_DIRECTIONS FOR THIS TASK_
Each line of the data must be written out again verbatim; no image belongs in the copy.

_DATA EXCERPTS_
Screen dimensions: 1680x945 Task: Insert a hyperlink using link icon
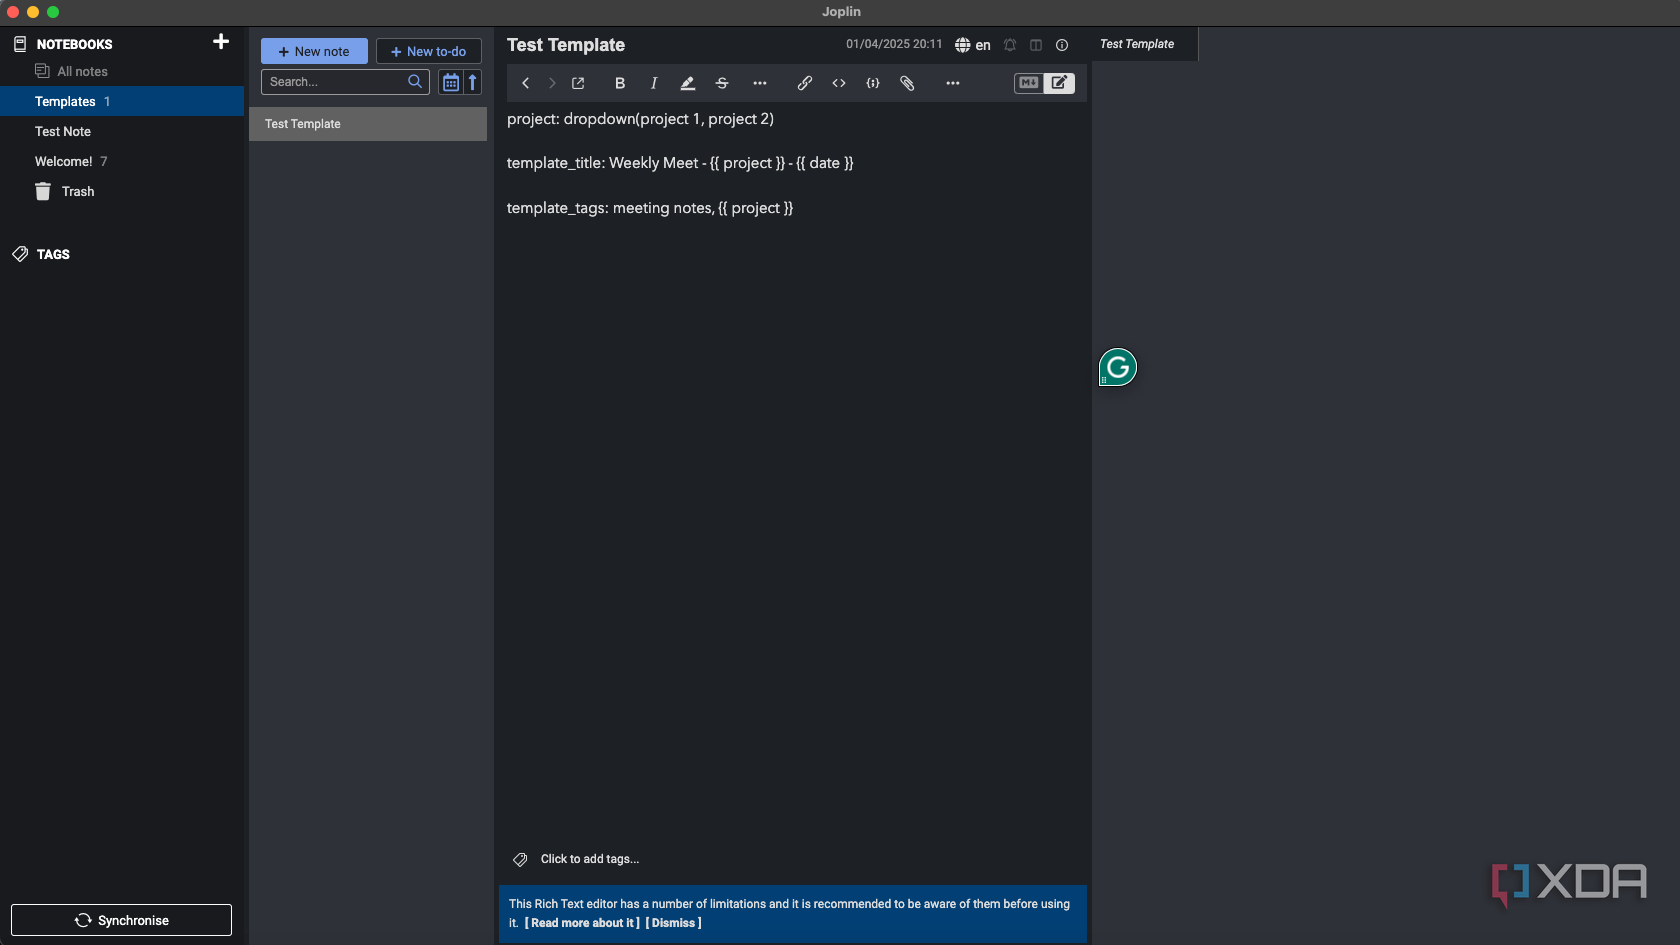point(804,83)
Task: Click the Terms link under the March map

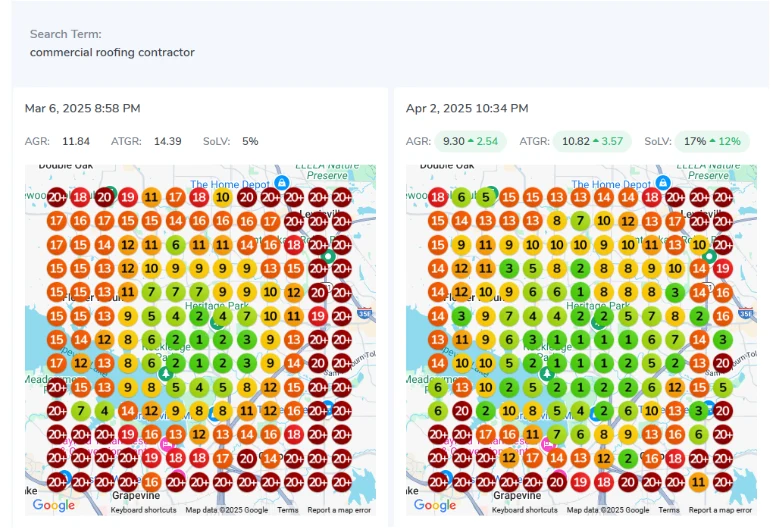Action: [287, 510]
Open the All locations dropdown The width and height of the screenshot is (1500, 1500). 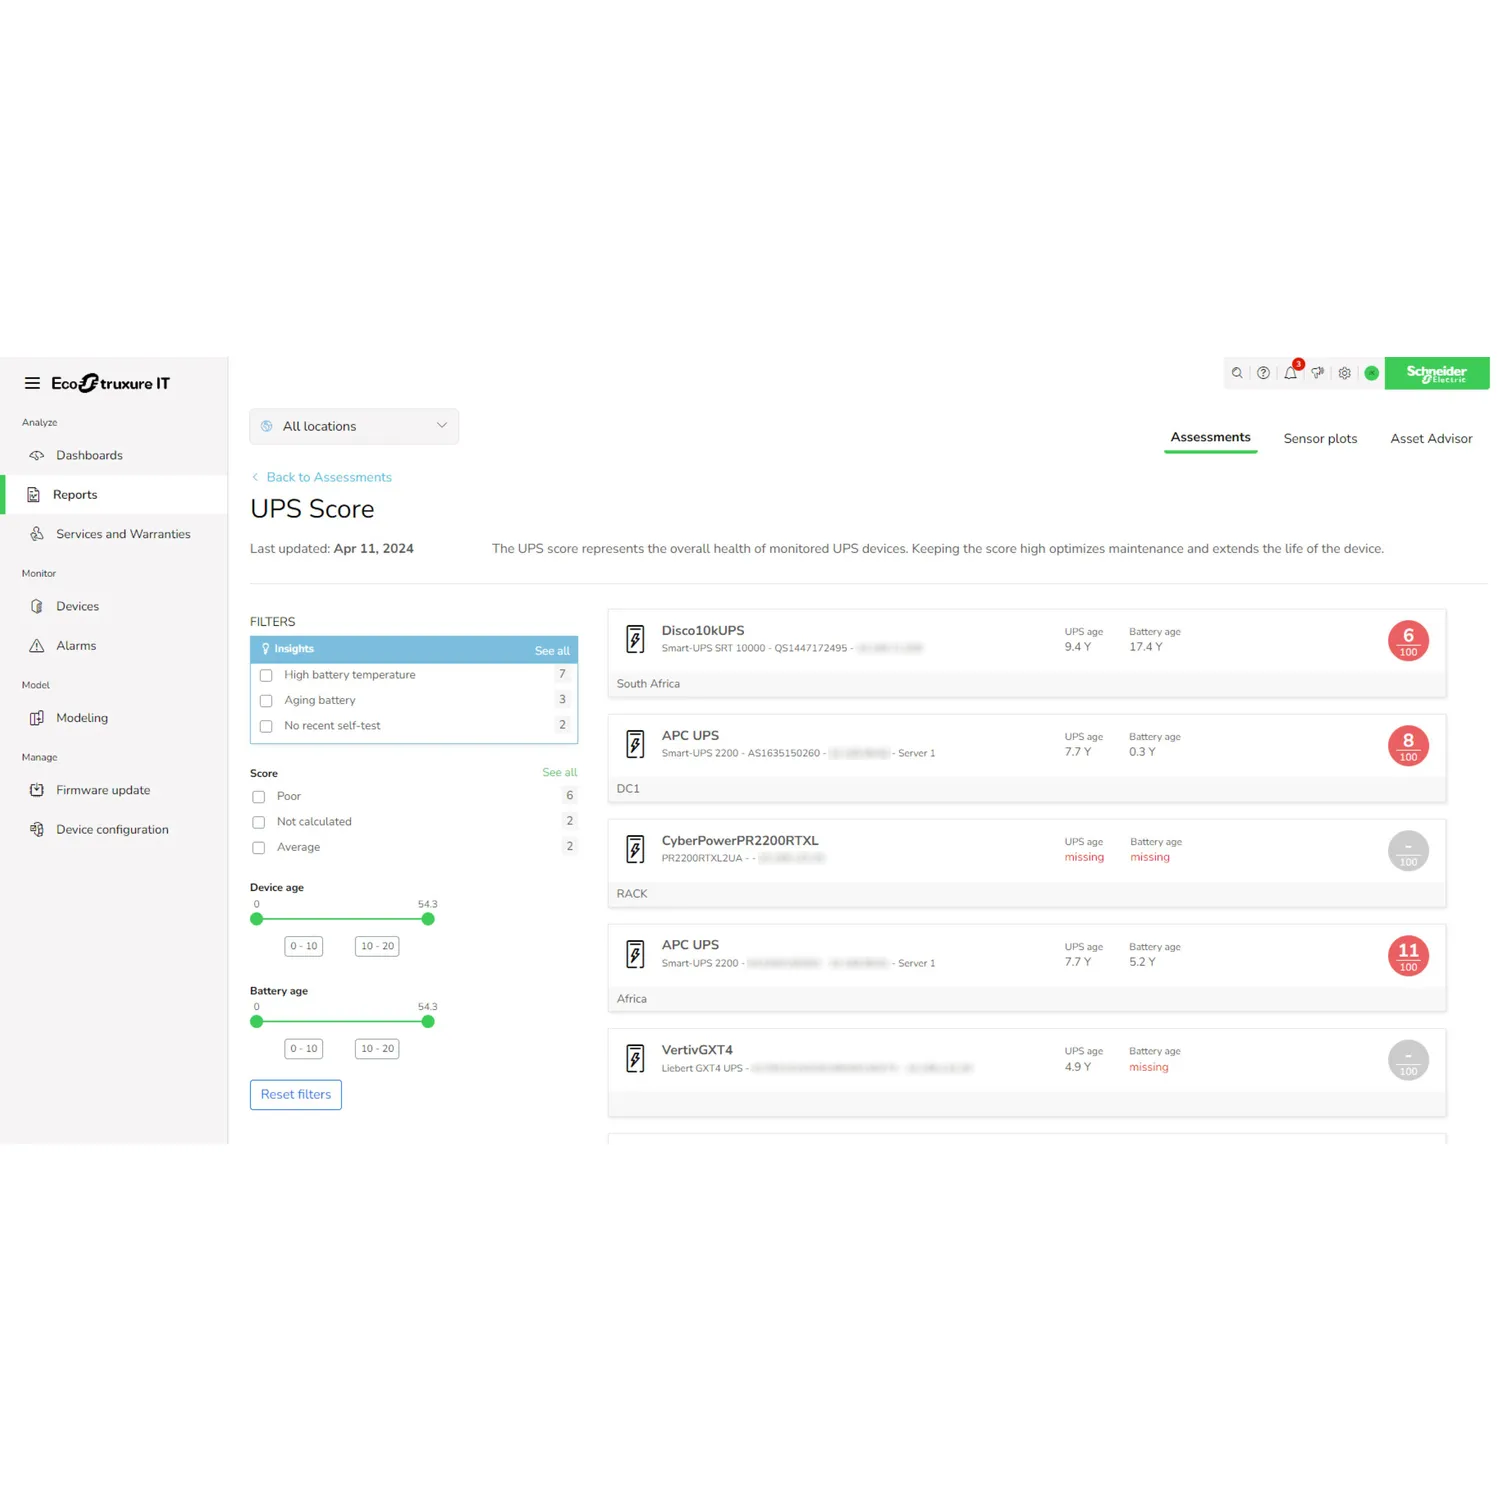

_YOUR RESPONSE_
Screen dimensions: 1680x945 Task: Insert a hyperlink using link icon
point(804,83)
Task: Click the Terms link under the March map

Action: [287, 510]
Open the All locations dropdown The width and height of the screenshot is (1500, 1500). 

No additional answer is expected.